割とすぐに戻ってきたメンバーが最初にプレイした曲は、なんとIRON MAIDENの代表曲「Aces High」。

 

超名曲だけに当然盛り上がるのですが、キーが下がっているうえにヨハンのヴォーカルでは"Running, scrambling, flying"の特徴的な掛け合いのパートが来るまで何の曲かわからず、「あれ?カッコよさげな疾走曲だけど、これ何て曲だっけ?ARCH ENEMYにこんな曲合ったっけ?」と疑問に思ってしまうハメに(笑)

 

そしてラストは「Bury Me An Angel」、アモット兄弟がステージ中央に並んで泣きのツインギターをハモらせるラストが圧巻の「Fields Of Desolation」で締め。両曲ともリードギターのメロディーをウォーウォーと大合唱し、まさに大団円という言葉に相応しい幕切れとなりました。
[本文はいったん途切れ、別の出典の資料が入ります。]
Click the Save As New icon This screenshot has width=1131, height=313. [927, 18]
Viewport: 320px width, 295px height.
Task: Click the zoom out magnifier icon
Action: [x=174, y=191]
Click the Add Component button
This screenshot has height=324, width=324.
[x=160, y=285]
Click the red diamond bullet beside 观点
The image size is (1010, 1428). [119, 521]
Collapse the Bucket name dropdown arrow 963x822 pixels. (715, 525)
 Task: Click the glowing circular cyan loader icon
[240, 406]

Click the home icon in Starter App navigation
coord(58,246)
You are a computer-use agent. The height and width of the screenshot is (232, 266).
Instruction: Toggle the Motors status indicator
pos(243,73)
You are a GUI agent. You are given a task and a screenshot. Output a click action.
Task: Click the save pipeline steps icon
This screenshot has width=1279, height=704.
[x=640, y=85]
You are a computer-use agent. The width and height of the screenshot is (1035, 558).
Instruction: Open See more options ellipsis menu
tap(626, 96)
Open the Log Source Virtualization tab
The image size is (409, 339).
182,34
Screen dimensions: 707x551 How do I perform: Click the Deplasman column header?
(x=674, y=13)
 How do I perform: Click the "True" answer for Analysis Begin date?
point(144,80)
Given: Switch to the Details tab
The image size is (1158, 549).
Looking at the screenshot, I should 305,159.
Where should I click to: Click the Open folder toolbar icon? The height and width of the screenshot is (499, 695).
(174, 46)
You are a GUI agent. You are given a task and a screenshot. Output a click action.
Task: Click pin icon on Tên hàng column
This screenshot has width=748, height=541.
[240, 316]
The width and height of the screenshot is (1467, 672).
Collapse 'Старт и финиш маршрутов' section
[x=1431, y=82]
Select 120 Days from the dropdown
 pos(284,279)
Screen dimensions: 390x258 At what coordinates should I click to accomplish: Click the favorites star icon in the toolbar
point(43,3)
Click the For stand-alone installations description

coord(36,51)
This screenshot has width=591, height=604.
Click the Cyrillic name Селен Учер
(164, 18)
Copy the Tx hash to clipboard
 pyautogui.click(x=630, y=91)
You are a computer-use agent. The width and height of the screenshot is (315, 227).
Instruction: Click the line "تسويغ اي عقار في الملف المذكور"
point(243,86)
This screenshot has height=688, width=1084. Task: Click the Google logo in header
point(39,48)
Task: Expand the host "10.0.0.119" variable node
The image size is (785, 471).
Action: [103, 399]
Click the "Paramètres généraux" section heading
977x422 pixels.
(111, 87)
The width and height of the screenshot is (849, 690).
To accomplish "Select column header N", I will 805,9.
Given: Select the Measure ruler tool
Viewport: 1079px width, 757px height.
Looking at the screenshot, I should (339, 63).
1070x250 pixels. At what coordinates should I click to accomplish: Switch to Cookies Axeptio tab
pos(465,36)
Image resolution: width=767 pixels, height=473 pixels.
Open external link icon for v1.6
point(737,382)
正規のARCH ENEMYでマイケルとクリストファーのコンビネーションが観られないのは残念ですが、その気持ちが完璧に晴れるほど存分に堪能することができました。

 

MCは極力控えめに、現在ではほとんど聴くことができないであろう初期の名曲を2時間半たっぷり楽しめた、非常に充実したライヴでした。正直これほどのクオリティーを誇る楽曲が日本以外ではさして受けなかったのが不思議でしょうがないのですが、やはりこれはフロントマンの存在感によるものなんでしょうかね...。

 

まあこのBLACK EARTHという試み、日本以外ではライヴしていないようだし、こんなプロジェクトを世界各国を差し置いて独占できる日本人としては素直に「ビッグインジャパン万歳!」と喜んでいい話なのでしょうけど。

 

コメント欄は英語ばっかりなので、日本人にしか受けないプロジェクトというわけではないはずですが。